Redis Session Keys not Expiring

Jojo, I have done some more investigating, and I think I have what should be seen as good news. The bad news is that I'm not sure things are quite how you have described them to be.

Let me be clear: I'm not denying there's no TTL on the keys. But I am saying that I've found that the sessions do not pile up in redis, unchecked. CF is itself managing the deletion of the keys, when IT detects that the session times out (per the timeout set for the session, in CFML). I have confirmed this with both CF2018 and 2016, with both their latest updates and earlier ones.

Let me be more specific: you opened the thread here saying that redis session keys created by CF's redis storage feature (new in CF2016) are "not expiring", and that "they basically just fill up the store", which you affirm because the redis CLI's TTL command shows that "the key exists but has no associated expire".

While it is true that the keys CF creates have no ttl, it is NOT true that the keys "never expire" and therefore "fill up the store".  First, I could see in Redis (via its cli, or other tools) that a session I created to last for, say, a minute did in fact disappear from both CF and redis after a minute (assuming there was no interaction with CF for that session id, for that minute). I could even see it in as short as a 10-second cf session timeout (I did not test still shorter timeouts).

Second, besides using the CLI or other tools (such as redisinsight or redis commander) to show whether the keys existed in redis or not, I also ran a profiler against redis (the one included with the free redisinsight tool), and I watched as the timeout passed, and I did see CF issue to redis the hdel and srem commands to remove the keys (and sets and hashes) associated with a given CF session.

So I will ask you: are you saying that you did NOT see such deletion of the keys/sets that CF is creating for a given session? (For those not familiar with redis, a set is a group of related keys, and the session var names and values for a given session are stored within such a "set" in redis.) Each session also has some related "timeout" and "metadata" information.

Perhaps you ARE finding some session data remains inside redis, but an interesting question is whether a) perhaps a problem can happen where CF doesn't delete sessions if CF crashes during the timeout, or b) perhaps CF uses that timeout or other data tracked (one of which is a "max inactive interval", which reflects the internal CF session timeout interval) to run clean up tasks even after such a crash. I don't know, and some of the keys and their values are encoded and hard to parse, but maybe with this additional info and encouragement you or someone else may want to dig in further to see what's going on in that respect.

But I can say with 100% confidence that CF IS indeed deleting sessions from redis when they timeout within CF. I'd be curious to hear more about what you are seeing that seems to be "sticking around longer". Maybe if you or someone else figures out the encoding of the data within the keys and related metadata/timeout info, you might find that what you have are sessions with just really long session timeouts.  (The default setting in the CF Admin is that the max session timeout is 2 days, while the default session timeout is 20 mins. Those could be changed in the CF Admin, or the timeout can be set in your app, of course.)

And of course, as long as a request is made on behalf of a session, that session will not timeout--so sessions can indeed last much longer than "the session timeout". (I added this sentence after my initial posting of this reply.)

Maybe someone from Adobe will chime in with still more details to help about the above.

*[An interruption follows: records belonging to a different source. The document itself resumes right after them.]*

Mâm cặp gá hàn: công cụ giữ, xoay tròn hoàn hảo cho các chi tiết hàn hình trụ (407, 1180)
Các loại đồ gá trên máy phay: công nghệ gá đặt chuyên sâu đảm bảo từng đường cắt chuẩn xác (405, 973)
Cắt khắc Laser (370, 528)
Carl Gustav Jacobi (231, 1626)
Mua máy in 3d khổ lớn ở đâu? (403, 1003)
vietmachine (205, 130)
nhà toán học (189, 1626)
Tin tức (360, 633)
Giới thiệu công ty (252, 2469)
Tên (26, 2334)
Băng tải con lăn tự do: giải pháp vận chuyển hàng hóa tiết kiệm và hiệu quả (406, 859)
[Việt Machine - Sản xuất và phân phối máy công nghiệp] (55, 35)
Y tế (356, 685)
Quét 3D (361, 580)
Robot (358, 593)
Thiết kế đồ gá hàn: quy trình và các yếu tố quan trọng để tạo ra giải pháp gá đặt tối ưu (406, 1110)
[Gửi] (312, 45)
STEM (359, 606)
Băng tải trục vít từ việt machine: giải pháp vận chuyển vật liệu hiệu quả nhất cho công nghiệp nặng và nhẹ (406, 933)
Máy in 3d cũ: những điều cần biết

But I would love to hear what you think of what I've shared, and maybe you might share if you are using anything other than the CLI  to see what's in there.

One last thing: it can of course be challenging trying to watch what's going on against a redis that's being used with CF sessions in production, in that there will be so much data there. If you could setup a simple independent redis instance (like I did), you may see things more readily like I did. One can do that using any of many means, from available installers (that could be implemented locally for free, along with a free CF dev edition), or using Docker (for CF or Redis or both), or using available redis services (including redis labs, which offers free and commercial cloud deployments, so you need install nothing).

Hope that's helpful.

What is the value of the sessionTimeout setting in your Application.cfc/Apllication.cfm file? If it is a large number, then ColdFusion might not expire sessions.

Additional info - example: 

127.0.0.1:6379> TTL cf:sessions:metadata:5809_4ca8573ff508a83d-7F867DF7-076A-99F3-A7C10E2598299662
(integer) -1

According to Redis docs:

The command returns -1 if the key exists but has no associated expire.

I am not aware of there being a generic problem of that sort, but you say you are on CF2016 "sp7". By that I assume you mean "update 7", and to be clear there are 6 more updates you have not applied. Maybe if you do those updates, something among their hundreds of bug fixes may well address this issue. You could dig through the technotes for each update, and their link to the page for "bugs fixed" in each update. Or just do the latest update, and try again.

I will note that even if things were "fixed", then by an update, I would NOT expect it to affect the EXISTING sessions in redis. But it should (if there was a fix) affect sessions created from that point forward.

Let us know if you give that a try. Otherwise, you would want to look into redis to see what info it has for the expiration of the keys that CF is creating. There are free tools like redisinsight that can help with that.